#### WRITTEN INSTRUCTION
Reproduce each of the records below word for word, with nothing added, dropped, or changed.

#### LISTED RECORDS
BEGIN
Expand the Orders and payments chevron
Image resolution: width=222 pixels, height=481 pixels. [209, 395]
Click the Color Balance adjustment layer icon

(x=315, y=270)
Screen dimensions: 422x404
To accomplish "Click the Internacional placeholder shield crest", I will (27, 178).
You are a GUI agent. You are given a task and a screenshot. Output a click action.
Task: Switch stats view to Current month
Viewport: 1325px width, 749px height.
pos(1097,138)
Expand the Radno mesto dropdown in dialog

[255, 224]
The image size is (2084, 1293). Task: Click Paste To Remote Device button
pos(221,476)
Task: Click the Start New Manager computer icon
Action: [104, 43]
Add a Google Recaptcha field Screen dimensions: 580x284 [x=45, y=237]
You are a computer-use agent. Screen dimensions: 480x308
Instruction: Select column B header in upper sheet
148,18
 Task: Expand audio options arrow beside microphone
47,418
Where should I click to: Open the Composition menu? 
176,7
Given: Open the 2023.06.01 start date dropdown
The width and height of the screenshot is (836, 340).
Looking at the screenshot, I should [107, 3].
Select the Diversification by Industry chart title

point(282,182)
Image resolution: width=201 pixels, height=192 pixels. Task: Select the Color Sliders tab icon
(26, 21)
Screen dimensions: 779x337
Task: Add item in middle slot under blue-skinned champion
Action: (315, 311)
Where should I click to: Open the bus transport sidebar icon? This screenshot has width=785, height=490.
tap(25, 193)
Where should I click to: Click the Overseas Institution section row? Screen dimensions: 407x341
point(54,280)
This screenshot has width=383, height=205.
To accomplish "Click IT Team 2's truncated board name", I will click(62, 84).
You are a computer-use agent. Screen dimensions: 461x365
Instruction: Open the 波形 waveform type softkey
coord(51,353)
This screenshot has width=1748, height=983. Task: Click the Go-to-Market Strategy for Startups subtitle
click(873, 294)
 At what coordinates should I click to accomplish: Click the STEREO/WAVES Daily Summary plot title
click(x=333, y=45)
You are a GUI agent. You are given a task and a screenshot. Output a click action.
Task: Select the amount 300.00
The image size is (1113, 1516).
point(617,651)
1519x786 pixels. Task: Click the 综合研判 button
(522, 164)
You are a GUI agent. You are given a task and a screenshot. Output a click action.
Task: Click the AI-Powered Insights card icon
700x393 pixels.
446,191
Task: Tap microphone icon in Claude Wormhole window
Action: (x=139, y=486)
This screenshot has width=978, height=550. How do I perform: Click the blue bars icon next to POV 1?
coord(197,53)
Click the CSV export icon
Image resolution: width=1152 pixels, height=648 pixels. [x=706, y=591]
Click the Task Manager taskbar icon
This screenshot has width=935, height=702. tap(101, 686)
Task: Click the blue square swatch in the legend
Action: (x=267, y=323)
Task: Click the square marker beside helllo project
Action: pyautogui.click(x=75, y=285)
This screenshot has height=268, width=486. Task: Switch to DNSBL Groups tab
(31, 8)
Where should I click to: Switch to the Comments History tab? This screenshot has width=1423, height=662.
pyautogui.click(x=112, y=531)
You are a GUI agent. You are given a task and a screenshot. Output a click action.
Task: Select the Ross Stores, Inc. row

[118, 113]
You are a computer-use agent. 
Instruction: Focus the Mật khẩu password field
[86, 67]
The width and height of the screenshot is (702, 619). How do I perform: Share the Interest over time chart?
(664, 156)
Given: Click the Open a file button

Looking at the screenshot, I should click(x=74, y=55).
END
#### CORRECT RESPONSE
Expand the Orders and payments chevron
Image resolution: width=222 pixels, height=481 pixels. [209, 395]
Click the Color Balance adjustment layer icon

(x=315, y=270)
Screen dimensions: 422x404
To accomplish "Click the Internacional placeholder shield crest", I will (27, 178).
You are a GUI agent. You are given a task and a screenshot. Output a click action.
Task: Switch stats view to Current month
Viewport: 1325px width, 749px height.
pos(1097,138)
Expand the Radno mesto dropdown in dialog

[255, 224]
The image size is (2084, 1293). Task: Click Paste To Remote Device button
pos(221,476)
Task: Click the Start New Manager computer icon
Action: [104, 43]
Add a Google Recaptcha field Screen dimensions: 580x284 [x=45, y=237]
You are a computer-use agent. Screen dimensions: 480x308
Instruction: Select column B header in upper sheet
148,18
 Task: Expand audio options arrow beside microphone
47,418
Where should I click to: Open the Composition menu? 
176,7
Given: Open the 2023.06.01 start date dropdown
The width and height of the screenshot is (836, 340).
Looking at the screenshot, I should [107, 3].
Select the Diversification by Industry chart title

point(282,182)
Image resolution: width=201 pixels, height=192 pixels. Task: Select the Color Sliders tab icon
(26, 21)
Screen dimensions: 779x337
Task: Add item in middle slot under blue-skinned champion
Action: (315, 311)
Where should I click to: Open the bus transport sidebar icon? This screenshot has width=785, height=490.
tap(25, 193)
Where should I click to: Click the Overseas Institution section row? Screen dimensions: 407x341
point(54,280)
This screenshot has width=383, height=205.
To accomplish "Click IT Team 2's truncated board name", I will click(62, 84).
You are a computer-use agent. Screen dimensions: 461x365
Instruction: Open the 波形 waveform type softkey
coord(51,353)
This screenshot has width=1748, height=983. Task: Click the Go-to-Market Strategy for Startups subtitle
click(873, 294)
 At what coordinates should I click to accomplish: Click the STEREO/WAVES Daily Summary plot title
click(x=333, y=45)
You are a GUI agent. You are given a task and a screenshot. Output a click action.
Task: Select the amount 300.00
The image size is (1113, 1516).
point(617,651)
1519x786 pixels. Task: Click the 综合研判 button
(522, 164)
You are a GUI agent. You are given a task and a screenshot. Output a click action.
Task: Click the AI-Powered Insights card icon
700x393 pixels.
446,191
Task: Tap microphone icon in Claude Wormhole window
Action: (x=139, y=486)
This screenshot has width=978, height=550. How do I perform: Click the blue bars icon next to POV 1?
coord(197,53)
Click the CSV export icon
Image resolution: width=1152 pixels, height=648 pixels. [x=706, y=591]
Click the Task Manager taskbar icon
This screenshot has width=935, height=702. tap(101, 686)
Task: Click the blue square swatch in the legend
Action: (x=267, y=323)
Task: Click the square marker beside helllo project
Action: pyautogui.click(x=75, y=285)
This screenshot has height=268, width=486. Task: Switch to DNSBL Groups tab
(31, 8)
Where should I click to: Switch to the Comments History tab? This screenshot has width=1423, height=662.
pyautogui.click(x=112, y=531)
You are a GUI agent. You are given a task and a screenshot. Output a click action.
Task: Select the Ross Stores, Inc. row

[118, 113]
You are a computer-use agent. 
Instruction: Focus the Mật khẩu password field
[86, 67]
The width and height of the screenshot is (702, 619). How do I perform: Share the Interest over time chart?
(664, 156)
Given: Click the Open a file button

Looking at the screenshot, I should click(x=74, y=55).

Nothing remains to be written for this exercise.